The idea was that Enka music is an expression of the clash and melding commemorated in the exhibit. And Do Enka, a collaboration between Japanese guitar virtuoso and musical mastermind Yuichiro Oda and T.S. Monk, Jr., son of American jazz legend Thelonious Monk, is particularly apt. But given the wild variations in Enka since its genesis in 1870s Japanese protest songs, few in the audience knew what to expect of this particular synthesis.
“Without listening to Do Enka,” said Japanese ambassador and consul general Shinichi Nishimiya, “I don’t think I understood what it was going to be like.”
The performance didn't initially do much to dispel the confusion. The lights dimmed, and speakers on the stage played the first strains of a traditional Japanese melody, similar to “Itsuki’s Lullaby." Over the calm and quiet music, to the palpable surprise of many patrons, came a crashing and growling introduction by a voice ripped from the soundtrack of a blaxploitation film.
And rapidly, the stage lights flooded the room, revealing Monk and a cadre of musicians, who broke into an improvised and wholly jazzy warm-up number. Monk then rose, drumming the stage, the walls, and several instruments not designed for a rapid attack by sticks, before facing the audience to say a few words on Do Enka. He recalled, 45 years prior, his father’s introduction to and love affair with the nation of Japan. The younger Monk could not, for years, understand his father’s fascination with Japanese jazz.
“Now I understand because I’m involved,” said Monk. “I understand...the haunting melody...We’re talking about folk music. Music which comes from the heart.”
Enka sounds so much like jazz, Monk explained, because they both come from pain. Over the night Enka did reveal its unique twist—a particularly nationalist bent and a certain frenzied bravado, which became noticeable in all the songs as soon as Oda stepped onto the stage.
Oda is a portly little man. He wore a Gorton’s fisherman beard, battered band shirt, big belt buckle, white jacket and matching fedora. Ripping away at his guitar, bobbing his neck with each staccato strum like a big, excited bird, Oda brought a dose of vitality to the band. A performance initially carried only by Monk’s crashing, crisp and cool drums and the trumpeting prowess of Joey Morant slipped into a lively repertoire of mainly jazzy Japanese hits.
Dancing around the stage, Oda dominated and encouraged the other musicians, including sultry guest vocalist Yuko Darjeeling. As the night wore on, the pieces grew bluesier, but retained a rushing power, driving Monk to turn his head skyward, glistening with sweat, face contorted in an expression of rapture.
By the time Oda introduced the audience to his original guitar playing technique, “flashing sword method,” the manically furious senior had the elderly and stoic audience bobbing their heads and clapping their hands.
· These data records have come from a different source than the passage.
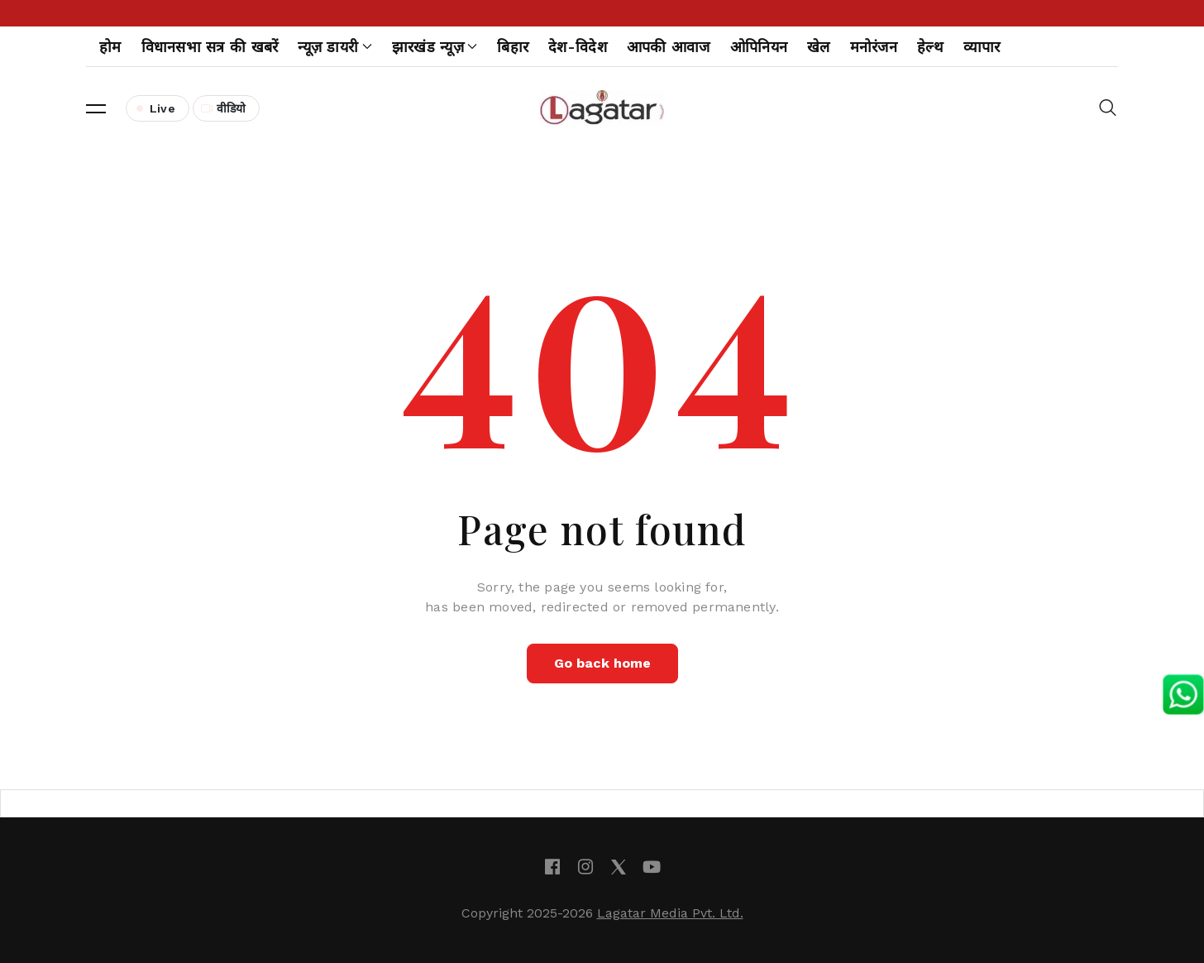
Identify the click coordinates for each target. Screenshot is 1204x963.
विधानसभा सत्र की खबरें (210, 46)
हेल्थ (930, 46)
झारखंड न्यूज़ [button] (435, 46)
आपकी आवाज (668, 46)
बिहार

By the end of the night, he had coaxed the whole room out of their chairs, whipping up men in respectable suits into a jumping fury, literally rocking all the room’s furnishings askew.
Two floors above, the exhibit bears little obvious relation to Oda and his energetic jazz/blues style. Most of the 10 displays consist of newspaper clippings, illustrations, or written memorabilia from the original delegation. Only one dress, an ornate and Victorian gown in tones and trim reminiscent of a Japanese woodblock print, even remotely suggests a relationship.
But with Oda ripping away at his guitar, Monk bashing at his drum kit, and special guest MC Wordisbon rapping out a modernized version of the traditional Japanese tune “Otomi-san,” the performers tried their best to demonstrate that there was, indeed, fusion.